Written instruction -
Starting with the line containing "The width and" and going on through the line containing "coord(48,449)", write those lines out again with "Back button" swapped for "Return button" and nothing else changed.

Entries supplied -
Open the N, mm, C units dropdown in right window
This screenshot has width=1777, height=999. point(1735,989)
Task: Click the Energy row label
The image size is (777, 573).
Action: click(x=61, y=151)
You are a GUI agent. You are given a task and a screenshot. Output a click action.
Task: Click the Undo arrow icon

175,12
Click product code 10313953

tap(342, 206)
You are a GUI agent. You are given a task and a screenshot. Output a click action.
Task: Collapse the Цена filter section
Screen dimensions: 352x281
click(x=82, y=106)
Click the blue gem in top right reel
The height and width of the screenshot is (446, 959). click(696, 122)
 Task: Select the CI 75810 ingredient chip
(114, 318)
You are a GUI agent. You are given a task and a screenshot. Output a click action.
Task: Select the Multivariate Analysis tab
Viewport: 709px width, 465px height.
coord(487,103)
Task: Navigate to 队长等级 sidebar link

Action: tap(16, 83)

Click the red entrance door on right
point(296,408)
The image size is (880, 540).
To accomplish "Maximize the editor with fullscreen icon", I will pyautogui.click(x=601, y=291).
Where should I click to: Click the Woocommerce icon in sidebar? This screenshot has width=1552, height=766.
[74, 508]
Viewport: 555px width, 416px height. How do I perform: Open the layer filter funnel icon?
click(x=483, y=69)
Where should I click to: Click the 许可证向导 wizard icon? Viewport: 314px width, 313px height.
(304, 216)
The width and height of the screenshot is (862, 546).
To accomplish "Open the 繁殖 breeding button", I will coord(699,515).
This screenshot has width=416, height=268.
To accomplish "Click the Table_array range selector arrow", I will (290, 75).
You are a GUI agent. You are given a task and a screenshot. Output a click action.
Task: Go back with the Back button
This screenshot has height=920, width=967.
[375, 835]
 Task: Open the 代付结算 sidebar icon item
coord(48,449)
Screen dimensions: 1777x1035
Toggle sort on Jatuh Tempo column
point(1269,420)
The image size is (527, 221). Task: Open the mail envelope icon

Expected answer -
The width and height of the screenshot is (862, 546).
To accomplish "Open the 繁殖 breeding button", I will coord(699,515).
This screenshot has width=416, height=268.
To accomplish "Click the Table_array range selector arrow", I will (290, 75).
You are a GUI agent. You are given a task and a screenshot. Output a click action.
Task: Go back with the Return button
This screenshot has height=920, width=967.
[375, 835]
 Task: Open the 代付结算 sidebar icon item
coord(48,449)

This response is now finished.